▸ **Task prompt**
Lines from the top of the entries down to the line with "[button] (58, 920)" must be set down exactly as they stand, with both ends retained.

--- The data Enclosed Below ---

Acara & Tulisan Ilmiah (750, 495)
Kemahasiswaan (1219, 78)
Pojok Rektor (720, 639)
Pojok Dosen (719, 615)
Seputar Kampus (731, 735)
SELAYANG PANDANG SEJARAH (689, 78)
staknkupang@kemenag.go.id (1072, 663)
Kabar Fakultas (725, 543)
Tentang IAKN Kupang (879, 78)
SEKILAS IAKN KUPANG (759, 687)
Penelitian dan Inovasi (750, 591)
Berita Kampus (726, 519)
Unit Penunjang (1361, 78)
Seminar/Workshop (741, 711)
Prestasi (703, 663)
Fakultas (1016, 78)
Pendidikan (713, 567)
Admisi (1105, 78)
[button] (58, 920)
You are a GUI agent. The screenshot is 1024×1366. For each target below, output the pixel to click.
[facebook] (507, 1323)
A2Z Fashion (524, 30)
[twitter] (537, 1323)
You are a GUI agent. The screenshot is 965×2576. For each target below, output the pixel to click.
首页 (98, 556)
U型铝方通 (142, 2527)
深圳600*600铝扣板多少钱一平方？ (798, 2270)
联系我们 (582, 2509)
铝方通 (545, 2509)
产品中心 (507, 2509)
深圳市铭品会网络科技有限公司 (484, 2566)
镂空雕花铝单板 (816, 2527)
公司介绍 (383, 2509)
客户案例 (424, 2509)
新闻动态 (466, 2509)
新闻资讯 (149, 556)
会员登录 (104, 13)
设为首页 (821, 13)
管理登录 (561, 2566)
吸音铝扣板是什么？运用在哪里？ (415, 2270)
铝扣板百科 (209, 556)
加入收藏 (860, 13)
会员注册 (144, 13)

--- End of Enclosed The data ---

▸ **Reply to the exercise**
Acara & Tulisan Ilmiah (750, 495)
Kemahasiswaan (1219, 78)
Pojok Rektor (720, 639)
Pojok Dosen (719, 615)
Seputar Kampus (731, 735)
SELAYANG PANDANG SEJARAH (689, 78)
staknkupang@kemenag.go.id (1072, 663)
Kabar Fakultas (725, 543)
Tentang IAKN Kupang (879, 78)
SEKILAS IAKN KUPANG (759, 687)
Penelitian dan Inovasi (750, 591)
Berita Kampus (726, 519)
Unit Penunjang (1361, 78)
Seminar/Workshop (741, 711)
Prestasi (703, 663)
Fakultas (1016, 78)
Pendidikan (713, 567)
Admisi (1105, 78)
[button] (58, 920)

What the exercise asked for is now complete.